“The Annual TEWU and FUSSAG Strike is here again…” For Ghanaians who passed through the country’s public universities in the 1990s and 2000s, this line does not need explanation.
It was an unusual, humorous campus announcement, a meme before memes, and sometimes the unofficial signal that lectures and workers were about to take an unscheduled break.

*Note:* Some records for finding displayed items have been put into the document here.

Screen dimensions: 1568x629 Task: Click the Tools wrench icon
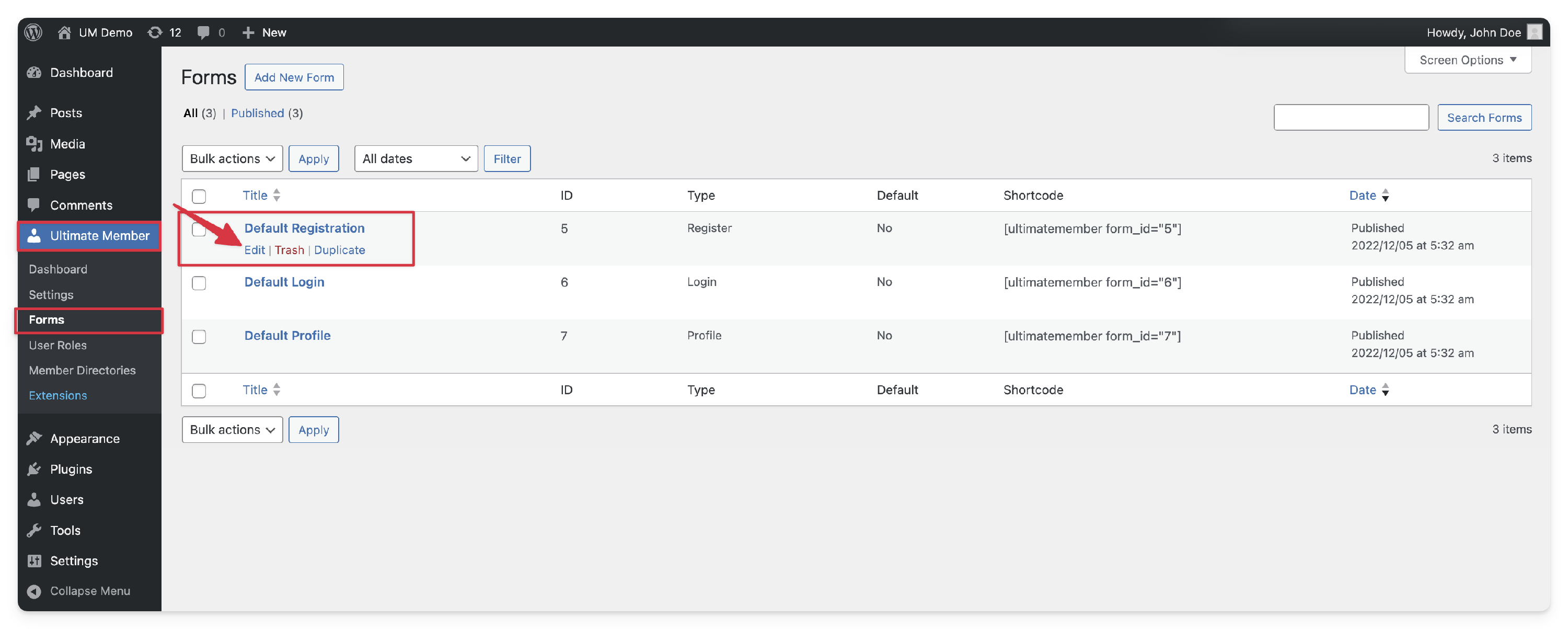pyautogui.click(x=34, y=530)
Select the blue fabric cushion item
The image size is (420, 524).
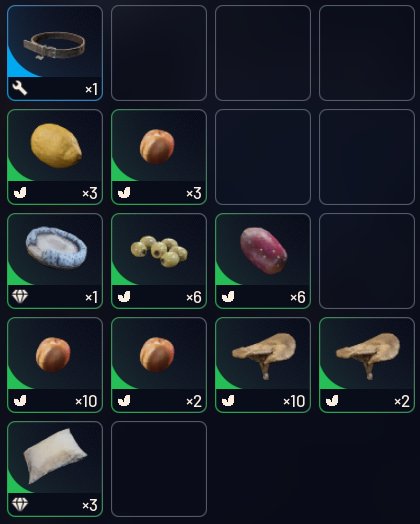click(55, 261)
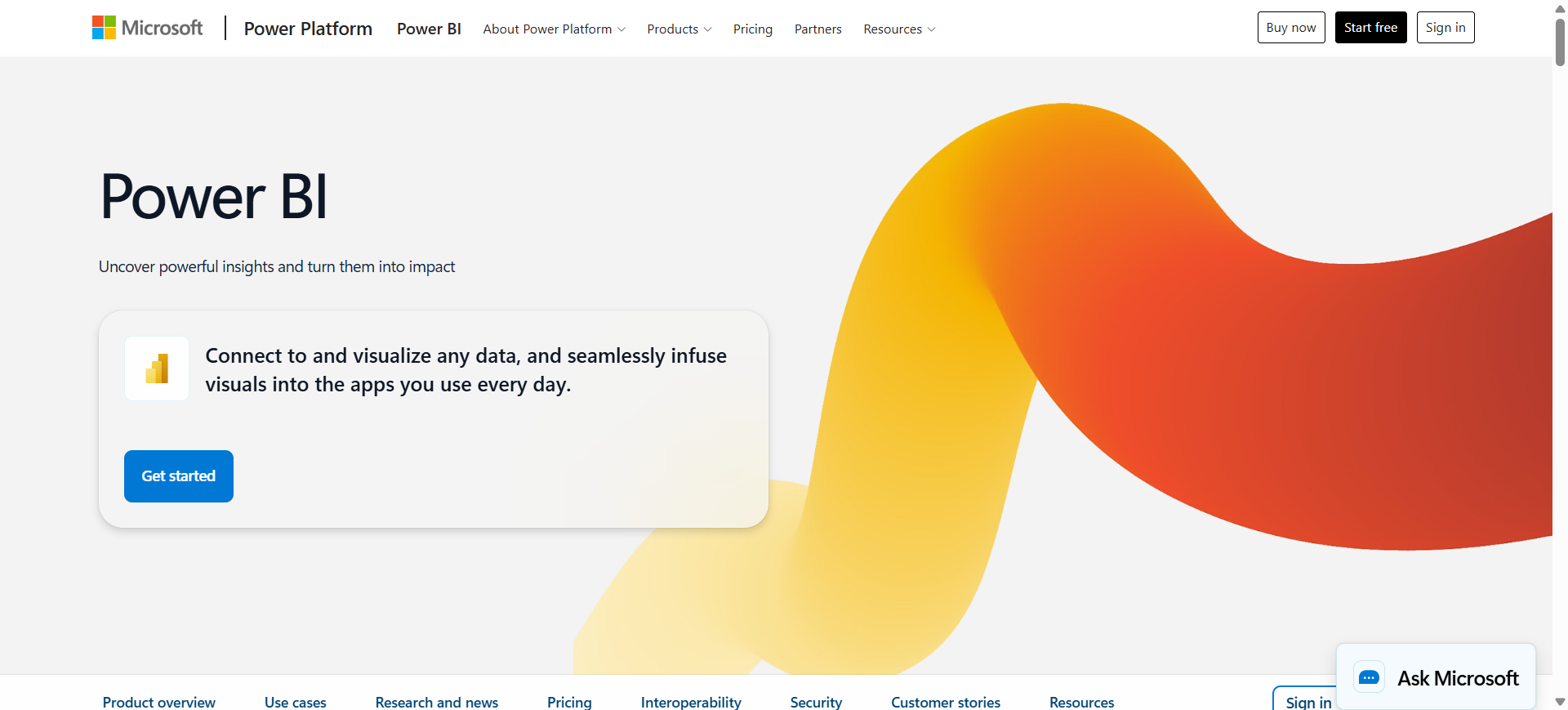Click the vertical page scrollbar thumb
1568x710 pixels.
click(x=1560, y=41)
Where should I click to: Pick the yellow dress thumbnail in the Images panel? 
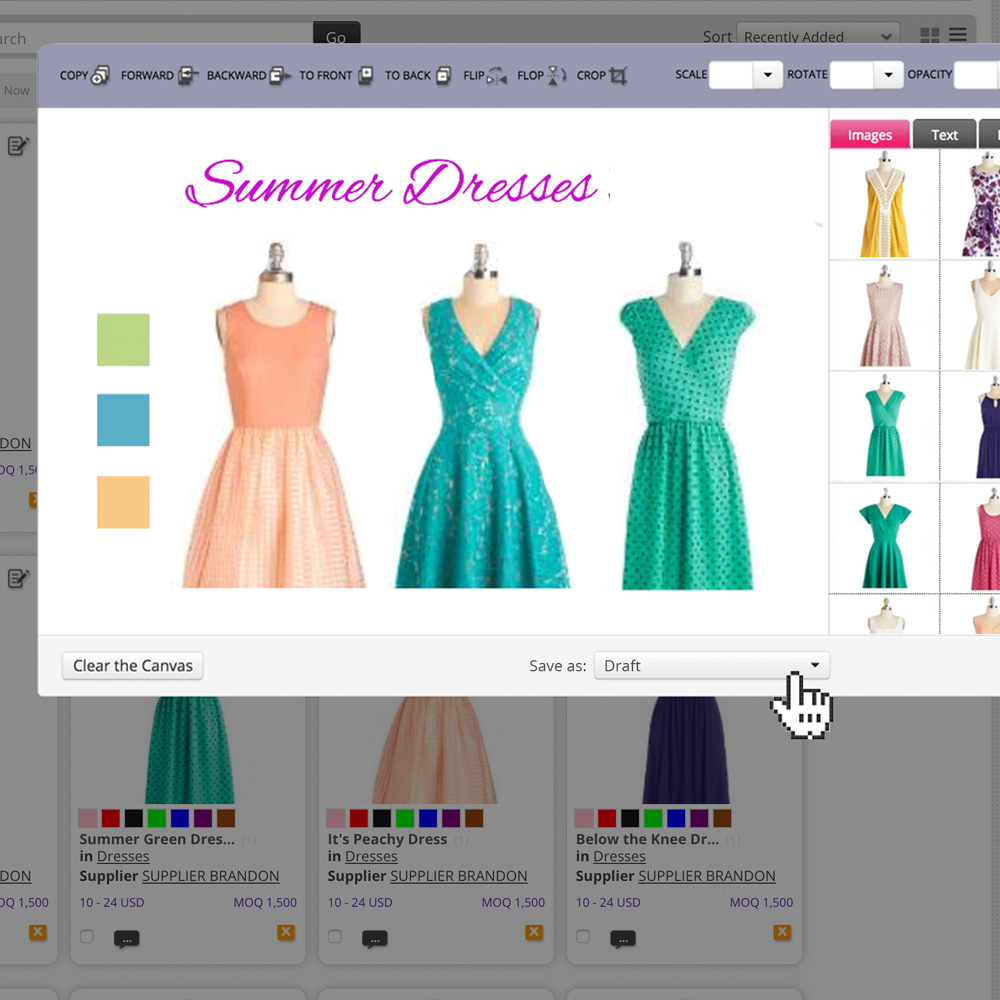click(x=884, y=205)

Fast forward to today, and the tune sounds remarkably familiar. There have been some variations among this current generation. It is not uncommon to find on social media some netizens post whenever there is a strike action that TEWU, FUSSAG, and to some extent, UTAG ‘strike’ better than the strikers of the Senior National Team, the Black Stars

The Latest Strike
Once again, the Teachers and Educational Workers’ Union (TEWU-TUC) and the Federation of University Senior Staff Associations of Ghana (FUSSAG), this time joined by the Senior Staff Association–Universities of Ghana (SSA-UoG), have declared an indefinite strike, proving that some campus traditions age better than lecture notes.
This latest strike, according to the unions, is over what they describe as unfair changes to their conditions of service, particularly a unilateral decision by the Fair Wages and Salaries Commission (FWSC) to alter previously agreed overtime payments for senior staff.
Add unresolved financial obligations by the government, and the unions say they had little choice but to reach out for their most familiar and effective tool: strike action. The only language they believe the government understands and understands better.
Over the years, strike action has become almost synonymous with TEWU and FUSSAG. Not as rebellion, they argue, but as a legitimate bargaining weapon. It has been polished, tested, and deployed whenever dialogue stalls and demands are not met.
For many students, strikes by these unions have become as predictable as registration queues and missing exam scripts. Some even plan and include strike actions in their plans.
The Impact
While the humour flows easily on campus, the implications are anything but light. Each strike disrupts academic calendars, delays lectures, postpones exams, and freezes administrative processes.
Businesses that depend on campus life, from food vendors to printing shops, feel the pinch immediately. For parents and students, it often means extended stays on campus, unexpected accommodation costs, and prolonged graduation timelines.
There’s also the national cost. Prolonged strikes put pressure on the public purse, as unresolved obligations accumulate and emergency negotiations become unavoidable. What starts as a labour dispute often ends with a bill that everyone eventually pays.
The Bottomline
Despite the disruptions, TEWU and FUSSAG have remained consistent. Whenever talks fail, they strike.
So as campuses brace for another round of uncertainty, older students can’t help but smile wryly, while the first years get their first real introduction to a long-running university ritual.